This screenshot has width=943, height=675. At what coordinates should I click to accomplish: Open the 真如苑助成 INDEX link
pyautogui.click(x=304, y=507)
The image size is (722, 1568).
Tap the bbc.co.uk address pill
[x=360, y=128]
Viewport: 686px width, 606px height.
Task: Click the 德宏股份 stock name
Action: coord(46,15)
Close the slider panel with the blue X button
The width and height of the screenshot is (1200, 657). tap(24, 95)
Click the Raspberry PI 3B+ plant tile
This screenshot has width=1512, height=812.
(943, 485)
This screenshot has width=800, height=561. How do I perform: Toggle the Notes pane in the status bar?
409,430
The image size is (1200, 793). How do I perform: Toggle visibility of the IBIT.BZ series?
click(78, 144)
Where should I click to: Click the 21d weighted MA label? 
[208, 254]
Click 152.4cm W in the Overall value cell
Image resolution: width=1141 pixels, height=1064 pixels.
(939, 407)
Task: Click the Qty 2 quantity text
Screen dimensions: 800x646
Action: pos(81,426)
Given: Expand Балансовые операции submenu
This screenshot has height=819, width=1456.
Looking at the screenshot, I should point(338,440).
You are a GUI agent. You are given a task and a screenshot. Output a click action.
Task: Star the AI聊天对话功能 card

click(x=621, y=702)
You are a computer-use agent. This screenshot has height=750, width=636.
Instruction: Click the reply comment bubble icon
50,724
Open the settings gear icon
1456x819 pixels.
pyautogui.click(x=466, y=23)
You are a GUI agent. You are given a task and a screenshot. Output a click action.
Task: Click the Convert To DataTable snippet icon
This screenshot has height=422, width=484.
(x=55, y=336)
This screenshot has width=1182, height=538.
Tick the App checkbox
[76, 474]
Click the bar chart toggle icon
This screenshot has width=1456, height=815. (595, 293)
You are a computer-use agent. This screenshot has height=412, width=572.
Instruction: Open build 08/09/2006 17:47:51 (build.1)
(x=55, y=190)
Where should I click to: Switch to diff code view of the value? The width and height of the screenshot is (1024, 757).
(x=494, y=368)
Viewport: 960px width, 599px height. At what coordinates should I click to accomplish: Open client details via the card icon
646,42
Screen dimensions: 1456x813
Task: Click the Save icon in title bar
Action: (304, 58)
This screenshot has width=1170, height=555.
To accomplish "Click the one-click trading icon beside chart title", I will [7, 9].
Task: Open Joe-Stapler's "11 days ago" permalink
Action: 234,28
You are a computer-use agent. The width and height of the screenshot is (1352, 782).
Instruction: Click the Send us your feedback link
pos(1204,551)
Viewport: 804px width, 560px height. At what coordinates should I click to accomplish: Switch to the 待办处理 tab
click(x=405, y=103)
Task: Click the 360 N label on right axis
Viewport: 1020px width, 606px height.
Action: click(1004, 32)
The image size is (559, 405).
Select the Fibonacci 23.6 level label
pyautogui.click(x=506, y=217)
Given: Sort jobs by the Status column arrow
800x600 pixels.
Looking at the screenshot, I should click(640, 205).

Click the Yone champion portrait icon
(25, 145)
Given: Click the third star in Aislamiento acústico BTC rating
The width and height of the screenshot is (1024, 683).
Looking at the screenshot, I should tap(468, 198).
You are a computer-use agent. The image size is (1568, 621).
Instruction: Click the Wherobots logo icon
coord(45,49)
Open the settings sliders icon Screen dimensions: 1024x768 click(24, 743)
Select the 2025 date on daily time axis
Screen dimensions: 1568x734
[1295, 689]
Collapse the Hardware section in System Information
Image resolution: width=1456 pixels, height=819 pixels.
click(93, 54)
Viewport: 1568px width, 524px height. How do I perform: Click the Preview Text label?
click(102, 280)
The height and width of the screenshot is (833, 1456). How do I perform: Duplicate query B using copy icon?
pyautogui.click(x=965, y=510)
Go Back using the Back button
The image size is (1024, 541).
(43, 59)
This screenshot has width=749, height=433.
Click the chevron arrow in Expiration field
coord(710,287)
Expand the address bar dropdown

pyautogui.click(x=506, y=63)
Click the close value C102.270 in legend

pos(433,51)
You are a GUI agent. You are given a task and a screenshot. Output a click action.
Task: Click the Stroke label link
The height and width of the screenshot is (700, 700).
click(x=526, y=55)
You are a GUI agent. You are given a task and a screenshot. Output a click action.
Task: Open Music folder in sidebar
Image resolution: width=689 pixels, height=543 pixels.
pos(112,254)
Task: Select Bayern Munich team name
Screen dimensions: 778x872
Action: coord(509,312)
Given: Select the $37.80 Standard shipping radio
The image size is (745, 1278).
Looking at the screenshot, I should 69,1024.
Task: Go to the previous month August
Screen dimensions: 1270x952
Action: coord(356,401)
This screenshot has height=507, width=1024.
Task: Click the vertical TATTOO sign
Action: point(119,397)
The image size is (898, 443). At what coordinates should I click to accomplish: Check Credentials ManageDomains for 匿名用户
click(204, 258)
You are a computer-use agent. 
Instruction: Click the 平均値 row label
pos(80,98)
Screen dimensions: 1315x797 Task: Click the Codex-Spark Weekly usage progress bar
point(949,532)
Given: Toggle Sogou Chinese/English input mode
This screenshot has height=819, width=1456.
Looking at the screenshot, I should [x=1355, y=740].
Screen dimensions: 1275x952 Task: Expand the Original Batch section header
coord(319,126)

——

• Problem to solve
Copy out the part of the entries that opens with the line containing "You are a computer-use agent. The width" and closes with the line containing "click(x=526, y=55)", both of those lines included, reproducing each line verbatim.

• Written solution
You are a computer-use agent. The width and height of the screenshot is (1352, 782).
Instruction: Click the Send us your feedback link
pos(1204,551)
Viewport: 804px width, 560px height. At what coordinates should I click to accomplish: Switch to the 待办处理 tab
click(x=405, y=103)
Task: Click the 360 N label on right axis
Viewport: 1020px width, 606px height.
Action: click(1004, 32)
The image size is (559, 405).
Select the Fibonacci 23.6 level label
pyautogui.click(x=506, y=217)
Given: Sort jobs by the Status column arrow
800x600 pixels.
Looking at the screenshot, I should click(640, 205).

Click the Yone champion portrait icon
(25, 145)
Given: Click the third star in Aislamiento acústico BTC rating
The width and height of the screenshot is (1024, 683).
Looking at the screenshot, I should tap(468, 198).
You are a computer-use agent. The image size is (1568, 621).
Instruction: Click the Wherobots logo icon
coord(45,49)
Open the settings sliders icon Screen dimensions: 1024x768 click(24, 743)
Select the 2025 date on daily time axis
Screen dimensions: 1568x734
[1295, 689]
Collapse the Hardware section in System Information
Image resolution: width=1456 pixels, height=819 pixels.
click(93, 54)
Viewport: 1568px width, 524px height. How do I perform: Click the Preview Text label?
click(102, 280)
The height and width of the screenshot is (833, 1456). How do I perform: Duplicate query B using copy icon?
pyautogui.click(x=965, y=510)
Go Back using the Back button
The image size is (1024, 541).
(43, 59)
This screenshot has width=749, height=433.
Click the chevron arrow in Expiration field
coord(710,287)
Expand the address bar dropdown

pyautogui.click(x=506, y=63)
Click the close value C102.270 in legend

pos(433,51)
You are a GUI agent. You are given a task and a screenshot. Output a click action.
Task: Click the Stroke label link
The height and width of the screenshot is (700, 700).
click(x=526, y=55)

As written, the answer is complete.